Title : Surviving a rare, multifocal musculoskeletal infection with concomitant septic myocarditis from S. dysgalactiae bacteremia in a 50-year-old male Filipino: A case report
Abstract:
Background: Streptococcus dysgalactiae (SD) is an uncommon human pathogen and its invasive course and clinical outcomes remain unknown. Bacteremia due to SD with systemic complications is rare with an incidence rate of 7/100,000, and survival in such cases is even rarer. Here, we report a unique case of disseminated SD infection with multi-organ involvement who survived despite extensive disease burden.
Case: We report a case of a 50-year-old male who initially presented with fever, severe bilateral upper and lower extremity pain, and new onset heart failure. Blood cultures taken showed growth of Streptococcus dysgalactiae, hence IV Penicillin G was initiated. With increasing myalgia, patient developed acute rhabdomyolysis secondary to infectious myositis. Severe bacteremia eventually led to polyarticular arthritis, hence patient underwent knee arthrocentesis. Culture showed growth of SD – confirming septic arthritis, hence a STAT bilateral arthrotomy with synovectomy was performed. Further work up showed an incidental finding of a 7.0x4.1x9.0 cm organized abscess in the left gluteus medius. Patient succumb to ARDS, but eventually recovered. Repeat cultures showed clearing of the bacteremia and septic cardiomyopathy from SD bacteremia was confirmed with the reversal of the new onset heart failure upon full recovery.
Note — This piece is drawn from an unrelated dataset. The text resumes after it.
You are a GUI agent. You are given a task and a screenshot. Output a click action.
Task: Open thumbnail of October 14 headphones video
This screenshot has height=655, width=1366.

Discussion: Streptococcus dysgalactiae (SD) is a gram-positive coccus that belongs to the Lancefield group C/G streptococci. Data on SD bacteremia is scarce due its rare incidence, which hinders timely diagnosis and contributes to high mortality rate. Polyarticular septic arthritis from SD bacteremia accounts a 50% mortality rate - but with only 3 documented cases at present. Only 1 case of infectious myositis with muscular abscess formation from SD infection is reported - adding to the difficulty in identifying this disease complication. No documented cases of SD septic cardiomyopathy is reported, making this case an addition this bacteria’s invasive potential.
Conclusion: This case adds to the limited literature on SD invasive infection and clinical presentation. Further studies and systematic reporting are essential to better define the disease spectrum for this uncommon yet potentially life-threatening pathogen.